The trick to setting your direction effectively is to start by asking what you want (e.g. big tiddy goth gf), understanding deeply why you want it (a great marriage ticks 80% of the human happiness boxes), going back and reconsidering the what part like an adult this time (nice virgin church girl from somewhere with no internet), and finally working out the how part as an ongoing counterfactual where you constantly “adapt, improvise, overcome”:
The primary strength of the GUToW is its recognition that the how part in the middle is actually quite narrow, like a bridge between two sheer cliffs.
I.e. In order to defeat the bourgeoisie, we must wake up early and work hard like the bourgeoisie, or whatever that quote was. It’s hard to google.
The easiest way to conceptualize all of this at once is to think of the path-finding problem as a tree where the Why part is the roots, the How part is the trunk, and the What part is the leaves (whose ultimate purpose is to reach toward the unattainable ideal of the sun).
No matter what form your happiness ultimately takes in the branches and leaves, or what form your motivation takes in the form of ideological, materialistic, or religious values, everyone has to pass through the common trunk of money, health/fitness, deep relationships, etc.

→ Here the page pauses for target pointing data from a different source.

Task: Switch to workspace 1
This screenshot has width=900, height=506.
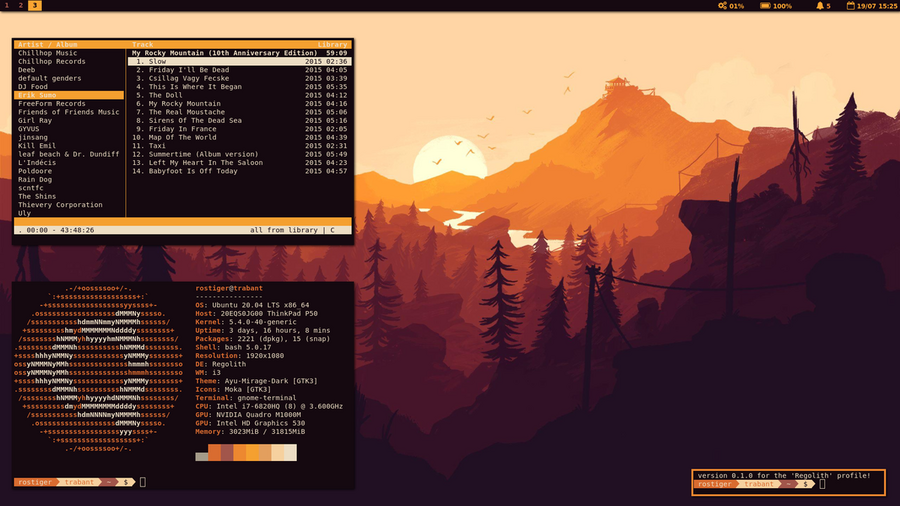Action: pyautogui.click(x=6, y=6)
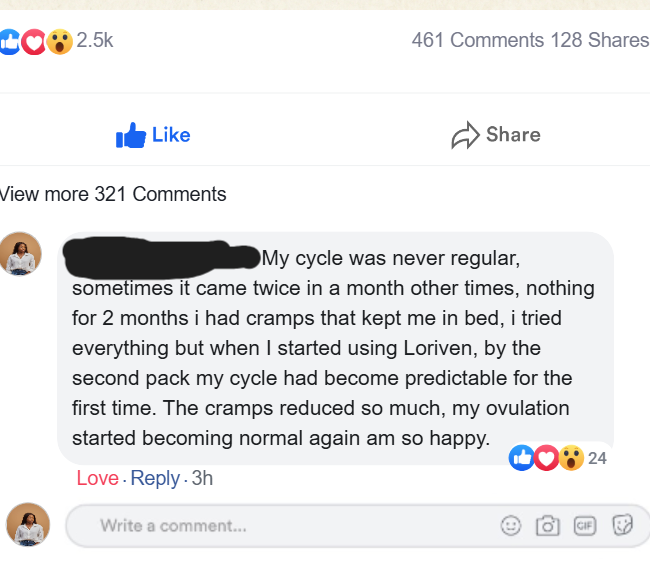Image resolution: width=650 pixels, height=561 pixels.
Task: Focus the Write a comment field
Action: (280, 525)
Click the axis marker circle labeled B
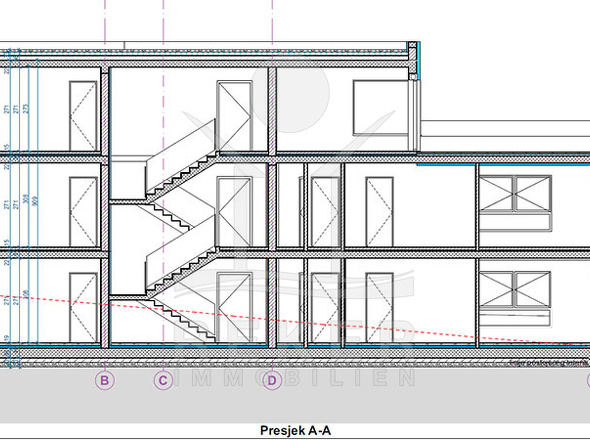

The GUToW does the “How/What” part pretty well, at the junction of the trunk and the larger branches, but assumes too much pre-conceived certainty re: the “Why” and the “What”, and doesn’t do a good job of teaching the fundamental skills necessary to achieve the level of discipline it demands. Plus, most people today have a lot of basic life skills missing where the trunk meets the ground (e.g. I’d never heard of systematic goal-setting, even in an athletic context, until I was
28 [Correction: I was 30]).
The only part of the tree where I’ve really narrowed the available information down to my own satisfaction is the part just below the ground, where you turn wishes into goals, then goals into plans, and finally plans into action. This could generally be described as bootstrapping a sense of self-efficacy. You can get comprehensive coverage of this area with:
- Brian Tracy’s Maximum Achievement (summarized very briefly in this presentation)
- Jordan Peterson’s Future Authoring Program as the homework for that (it’s better than Tracy’s worksheets, probably because the audience is de facto autistic), and filling in the skills for the trunk execution phase with
- Self-Directed Behavior (includes homework),
- Drive (requires no homework other than self-assessment),
- Getting Things Done (this summary is better than the book),
- Peak (see Self-Directed Behavior for homework), and
- Deep Work (see Peak -> Self-Directed Behavior).
That’s a manageable amount of detail. Probably the best form of presentation in the modern day would be a series of long-form podcasts/lectures.
There are also some common dysfunctions that will become apparent between this stage and the middle of the trunk, where the big generic life skills are (e.g. sales for spergs, study skills, moral courage for normies). It would be good to address this in the roots but, as a number of people have pointed out, my moral roots are a rare strength from early life that I take for granted and so it’s not an area where I’m comfortably articulate yet (other than my tentative foray into parenting advice, which I’m told is a surprisingly useful reference).